Two reasons you’re probably stressed

Two reasons you’re probably stressed

April 2018
Getty Images; ibrakovic

THAT ANNOYING TRAFFIC JAM isn’t causing your stress (though it isn’t making it any better). The real reasons behind your stress go much deeper. According to Peter Moskowitz, MD, executive director, Center for Professional and Personal Renewal, Palo Alto, Calif., top physician stressors are lack of control in the workplace and the micromanaging of work output.

Lack of control
Doctors can’t set up their hours or schedules like they used to. “Physicians have lost control of our own practices,” says Dr. Moskowitz. “We’re expendable.”
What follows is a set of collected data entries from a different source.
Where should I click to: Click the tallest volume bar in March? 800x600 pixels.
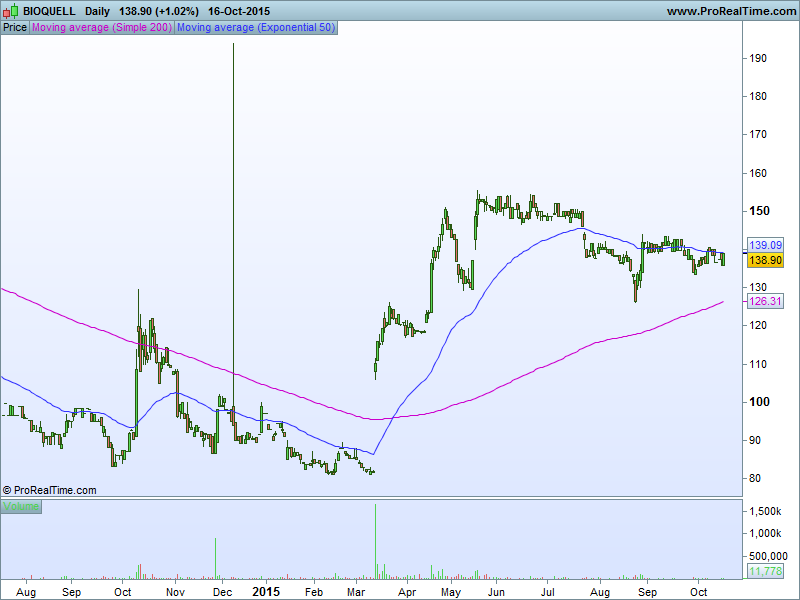coord(376,540)
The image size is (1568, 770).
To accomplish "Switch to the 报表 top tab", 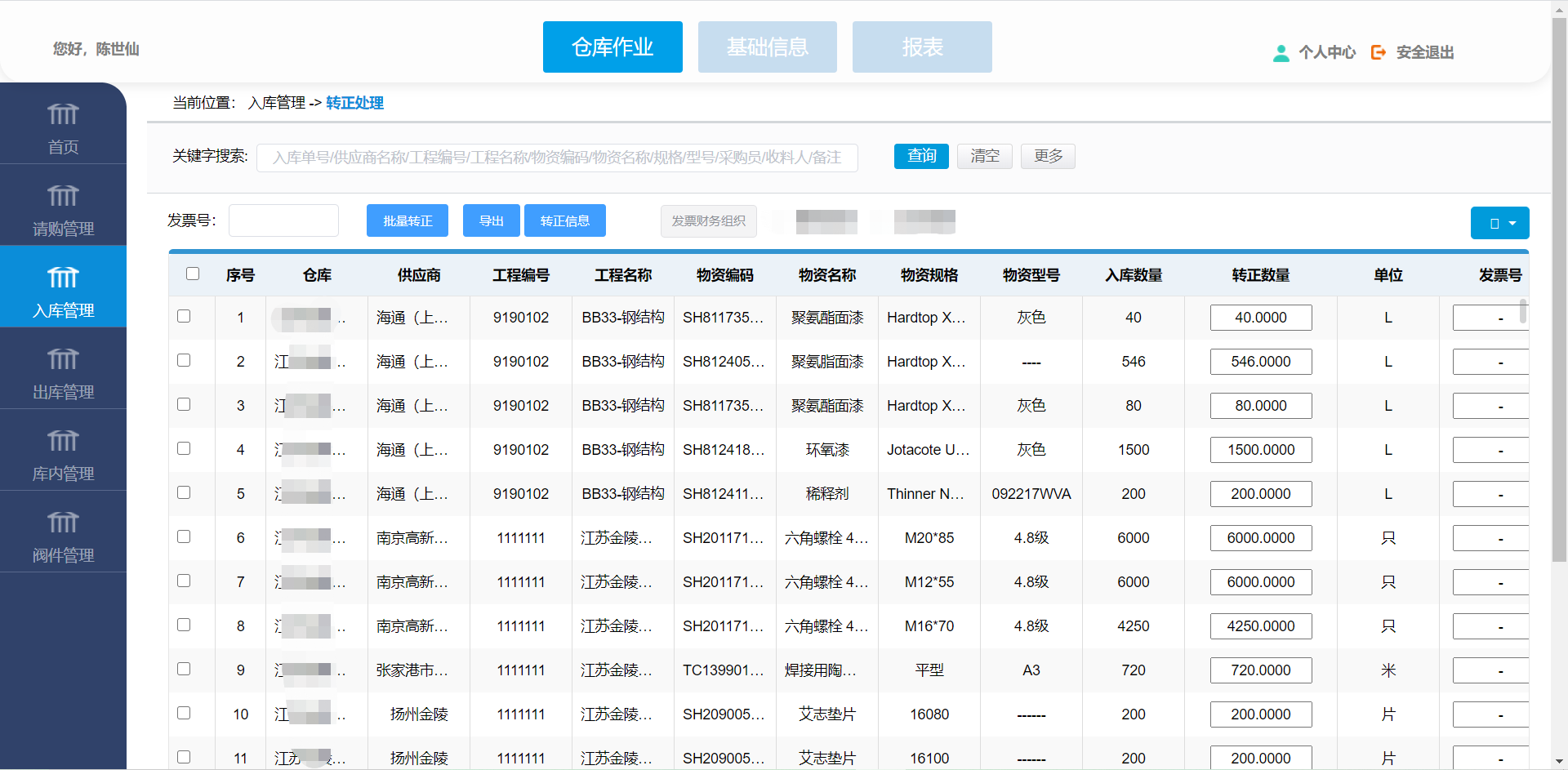I will click(922, 47).
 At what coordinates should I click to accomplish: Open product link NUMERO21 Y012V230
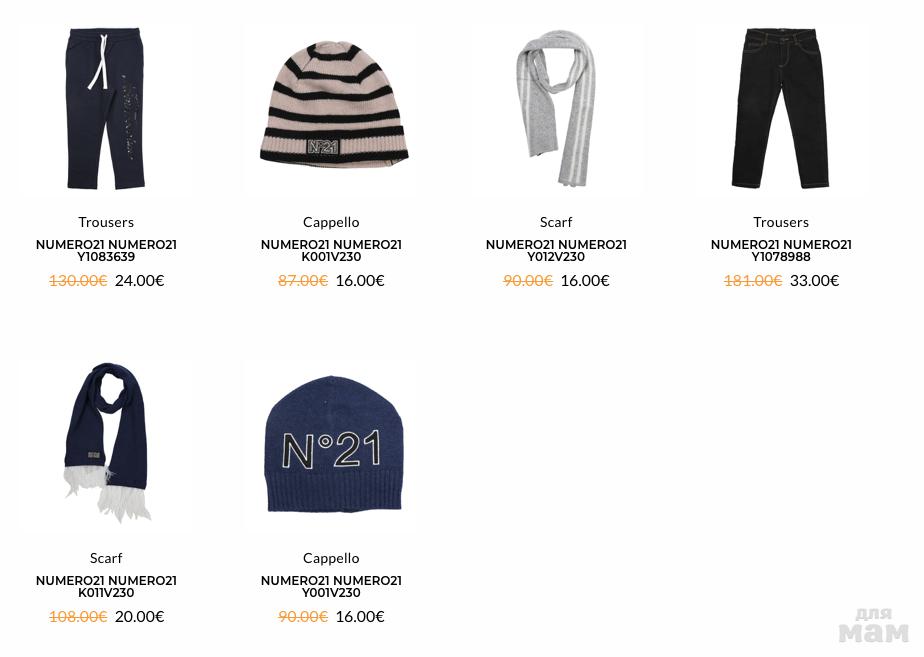point(556,250)
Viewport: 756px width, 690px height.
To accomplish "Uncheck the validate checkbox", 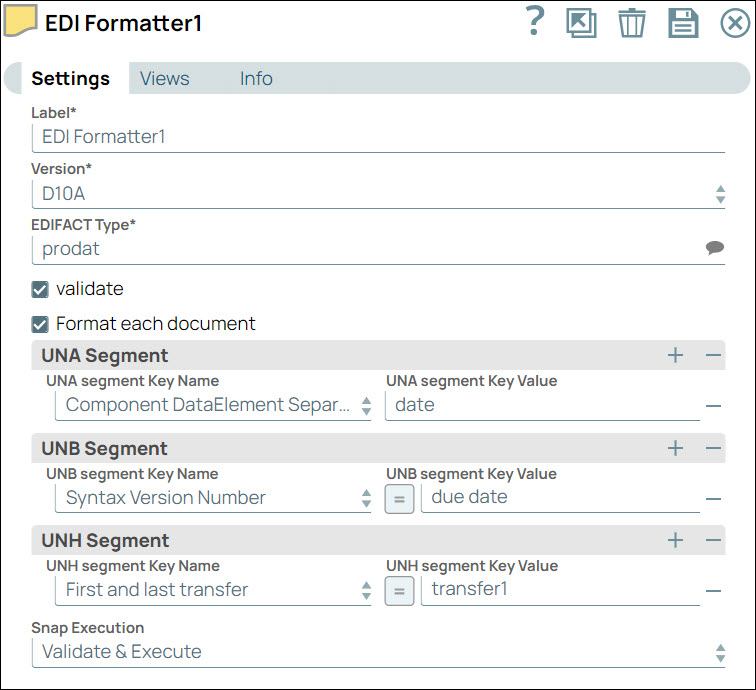I will coord(40,289).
Dr. Moskowitz, a radiologist, says that in his specialty, radiology groups are told to work 8 a.m. to 8 p.m. “Doctors don’t want 12-hour days,” he explains, “but the institution says take it or leave it.”

Today’s environment also means pressure to see more patients in less time. When they’re told to see one patient every 10 minutes, it’s no surprise that primary care physicians in particular are stressed.

At the same time, most insurers, large health care organizations, outpatient centers and private groups are carefully monitoring physician output.

When doctors with the highest RVUs get bigger bonuses and more frequent or higher salary increases, everyone feels stressed out.

“It’s being used like a sledgehammer to motivate doctors to work faster,” Dr. Moskowitz says. “Doctors want to do well and be rewarded for their work, but it’s coming at the expense of being pushed too hard and working too fast.”